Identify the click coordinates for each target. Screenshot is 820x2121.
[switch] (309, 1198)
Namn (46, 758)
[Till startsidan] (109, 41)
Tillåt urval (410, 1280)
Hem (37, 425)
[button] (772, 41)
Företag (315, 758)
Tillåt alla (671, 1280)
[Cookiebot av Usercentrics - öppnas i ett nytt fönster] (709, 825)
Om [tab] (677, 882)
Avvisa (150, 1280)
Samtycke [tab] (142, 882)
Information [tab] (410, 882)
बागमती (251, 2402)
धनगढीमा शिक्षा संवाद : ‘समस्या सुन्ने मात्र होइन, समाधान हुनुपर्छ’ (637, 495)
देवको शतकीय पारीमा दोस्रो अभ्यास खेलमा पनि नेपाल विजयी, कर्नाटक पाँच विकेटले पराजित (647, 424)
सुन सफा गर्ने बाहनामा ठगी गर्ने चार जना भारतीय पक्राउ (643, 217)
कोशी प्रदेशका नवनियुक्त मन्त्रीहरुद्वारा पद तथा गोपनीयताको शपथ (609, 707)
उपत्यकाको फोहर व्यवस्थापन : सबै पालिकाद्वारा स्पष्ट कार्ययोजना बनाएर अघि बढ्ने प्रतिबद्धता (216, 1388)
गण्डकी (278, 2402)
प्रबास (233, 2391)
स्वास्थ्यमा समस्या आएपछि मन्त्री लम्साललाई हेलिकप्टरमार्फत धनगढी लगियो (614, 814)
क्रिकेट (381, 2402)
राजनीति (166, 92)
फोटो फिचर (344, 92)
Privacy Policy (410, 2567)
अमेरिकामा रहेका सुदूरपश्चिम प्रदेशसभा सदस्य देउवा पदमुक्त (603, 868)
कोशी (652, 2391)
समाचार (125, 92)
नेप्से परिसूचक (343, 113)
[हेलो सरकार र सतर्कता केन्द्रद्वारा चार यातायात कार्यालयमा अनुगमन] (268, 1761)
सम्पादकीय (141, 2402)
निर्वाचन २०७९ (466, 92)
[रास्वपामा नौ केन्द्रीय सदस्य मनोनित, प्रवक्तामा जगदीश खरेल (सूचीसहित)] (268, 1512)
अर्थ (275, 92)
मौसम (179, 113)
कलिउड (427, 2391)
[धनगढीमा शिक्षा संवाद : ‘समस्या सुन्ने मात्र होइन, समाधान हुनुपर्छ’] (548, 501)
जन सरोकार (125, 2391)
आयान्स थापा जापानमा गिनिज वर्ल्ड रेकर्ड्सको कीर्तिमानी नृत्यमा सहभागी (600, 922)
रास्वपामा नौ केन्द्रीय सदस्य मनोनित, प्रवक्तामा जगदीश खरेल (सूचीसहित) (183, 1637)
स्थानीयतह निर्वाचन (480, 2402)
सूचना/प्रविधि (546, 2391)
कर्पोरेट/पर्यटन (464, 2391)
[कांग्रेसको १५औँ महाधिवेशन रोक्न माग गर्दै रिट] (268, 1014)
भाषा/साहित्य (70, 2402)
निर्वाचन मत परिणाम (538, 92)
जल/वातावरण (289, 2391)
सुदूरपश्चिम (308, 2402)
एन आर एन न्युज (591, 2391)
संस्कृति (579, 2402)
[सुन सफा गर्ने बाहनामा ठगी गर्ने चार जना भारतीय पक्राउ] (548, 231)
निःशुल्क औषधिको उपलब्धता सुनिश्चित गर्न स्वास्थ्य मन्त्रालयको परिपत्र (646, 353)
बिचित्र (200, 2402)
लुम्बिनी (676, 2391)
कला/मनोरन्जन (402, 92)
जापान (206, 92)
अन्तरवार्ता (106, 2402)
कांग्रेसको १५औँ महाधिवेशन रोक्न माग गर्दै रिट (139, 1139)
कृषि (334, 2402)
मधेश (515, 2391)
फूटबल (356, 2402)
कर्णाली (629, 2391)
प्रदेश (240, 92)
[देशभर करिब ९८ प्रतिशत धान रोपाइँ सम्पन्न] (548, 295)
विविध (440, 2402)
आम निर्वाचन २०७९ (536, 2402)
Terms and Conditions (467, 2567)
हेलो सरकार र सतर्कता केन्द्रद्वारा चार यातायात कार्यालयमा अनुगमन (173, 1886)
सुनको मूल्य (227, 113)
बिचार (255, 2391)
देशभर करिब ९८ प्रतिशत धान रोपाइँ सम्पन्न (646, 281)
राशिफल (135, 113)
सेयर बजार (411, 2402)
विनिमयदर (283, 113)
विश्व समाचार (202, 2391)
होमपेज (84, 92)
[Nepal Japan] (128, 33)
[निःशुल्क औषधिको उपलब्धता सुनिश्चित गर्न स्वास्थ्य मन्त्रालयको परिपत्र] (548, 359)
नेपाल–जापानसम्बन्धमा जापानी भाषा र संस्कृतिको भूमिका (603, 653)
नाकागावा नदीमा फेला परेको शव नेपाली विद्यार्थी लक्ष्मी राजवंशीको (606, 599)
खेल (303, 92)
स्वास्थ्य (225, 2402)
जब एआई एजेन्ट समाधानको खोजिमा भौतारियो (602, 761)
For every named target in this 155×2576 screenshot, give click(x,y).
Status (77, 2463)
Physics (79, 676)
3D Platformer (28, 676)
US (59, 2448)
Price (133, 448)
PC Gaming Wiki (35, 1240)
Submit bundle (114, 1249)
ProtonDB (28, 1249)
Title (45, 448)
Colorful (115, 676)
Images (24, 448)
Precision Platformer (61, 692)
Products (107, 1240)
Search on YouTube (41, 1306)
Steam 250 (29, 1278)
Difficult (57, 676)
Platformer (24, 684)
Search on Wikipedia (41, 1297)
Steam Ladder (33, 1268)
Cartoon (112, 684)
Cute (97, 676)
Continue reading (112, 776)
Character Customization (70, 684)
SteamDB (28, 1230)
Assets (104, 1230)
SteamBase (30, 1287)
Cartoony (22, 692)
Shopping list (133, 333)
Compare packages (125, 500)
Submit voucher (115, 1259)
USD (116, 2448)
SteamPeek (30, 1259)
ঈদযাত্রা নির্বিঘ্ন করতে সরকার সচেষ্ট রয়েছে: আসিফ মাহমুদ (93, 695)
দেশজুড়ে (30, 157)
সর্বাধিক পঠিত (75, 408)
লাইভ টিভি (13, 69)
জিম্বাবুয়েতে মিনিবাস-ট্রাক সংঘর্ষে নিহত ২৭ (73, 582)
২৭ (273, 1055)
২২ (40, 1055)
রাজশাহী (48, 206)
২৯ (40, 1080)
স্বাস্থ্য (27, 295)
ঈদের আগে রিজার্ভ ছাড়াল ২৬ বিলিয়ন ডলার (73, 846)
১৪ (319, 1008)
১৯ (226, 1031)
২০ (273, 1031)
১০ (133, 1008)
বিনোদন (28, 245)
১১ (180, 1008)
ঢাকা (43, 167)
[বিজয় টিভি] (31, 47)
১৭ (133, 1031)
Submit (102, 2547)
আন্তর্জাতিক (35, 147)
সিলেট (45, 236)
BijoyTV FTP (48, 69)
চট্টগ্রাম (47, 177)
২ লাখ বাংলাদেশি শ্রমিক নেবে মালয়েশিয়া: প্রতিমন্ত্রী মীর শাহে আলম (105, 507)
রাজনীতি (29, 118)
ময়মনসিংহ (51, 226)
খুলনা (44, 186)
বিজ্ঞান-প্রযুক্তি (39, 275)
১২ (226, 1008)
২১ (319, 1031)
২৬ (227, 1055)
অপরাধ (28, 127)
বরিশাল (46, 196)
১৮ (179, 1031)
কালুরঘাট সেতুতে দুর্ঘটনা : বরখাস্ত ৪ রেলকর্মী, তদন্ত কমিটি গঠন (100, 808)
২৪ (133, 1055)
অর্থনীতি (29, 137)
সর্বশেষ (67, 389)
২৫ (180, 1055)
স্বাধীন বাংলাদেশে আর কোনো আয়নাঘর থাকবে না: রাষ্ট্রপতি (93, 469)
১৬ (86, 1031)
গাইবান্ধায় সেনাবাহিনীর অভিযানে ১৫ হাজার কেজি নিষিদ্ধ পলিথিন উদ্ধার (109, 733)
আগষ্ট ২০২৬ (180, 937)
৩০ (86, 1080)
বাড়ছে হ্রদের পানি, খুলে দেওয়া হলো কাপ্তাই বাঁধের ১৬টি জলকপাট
************
Task directions :: What is needed is a verbatim copy of every line in the records above from the one containing "Compare packages (125, 500)" down to the one containing "১৮ (179, 1031)", both included, and nothing more.

Answer section ::
Compare packages (125, 500)
Submit voucher (115, 1259)
USD (116, 2448)
SteamPeek (30, 1259)
ঈদযাত্রা নির্বিঘ্ন করতে সরকার সচেষ্ট রয়েছে: আসিফ মাহমুদ (93, 695)
দেশজুড়ে (30, 157)
সর্বাধিক পঠিত (75, 408)
লাইভ টিভি (13, 69)
জিম্বাবুয়েতে মিনিবাস-ট্রাক সংঘর্ষে নিহত ২৭ (73, 582)
২৭ (273, 1055)
২২ (40, 1055)
রাজশাহী (48, 206)
২৯ (40, 1080)
স্বাস্থ্য (27, 295)
ঈদের আগে রিজার্ভ ছাড়াল ২৬ বিলিয়ন ডলার (73, 846)
১৪ (319, 1008)
১৯ (226, 1031)
২০ (273, 1031)
১০ (133, 1008)
বিনোদন (28, 245)
১১ (180, 1008)
ঢাকা (43, 167)
[বিজয় টিভি] (31, 47)
১৭ (133, 1031)
Submit (102, 2547)
আন্তর্জাতিক (35, 147)
সিলেট (45, 236)
BijoyTV FTP (48, 69)
চট্টগ্রাম (47, 177)
২ লাখ বাংলাদেশি শ্রমিক নেবে মালয়েশিয়া: প্রতিমন্ত্রী মীর শাহে আলম (105, 507)
রাজনীতি (29, 118)
ময়মনসিংহ (51, 226)
খুলনা (44, 186)
বিজ্ঞান-প্রযুক্তি (39, 275)
১২ (226, 1008)
২১ (319, 1031)
২৬ (227, 1055)
অপরাধ (28, 127)
বরিশাল (46, 196)
১৮ (179, 1031)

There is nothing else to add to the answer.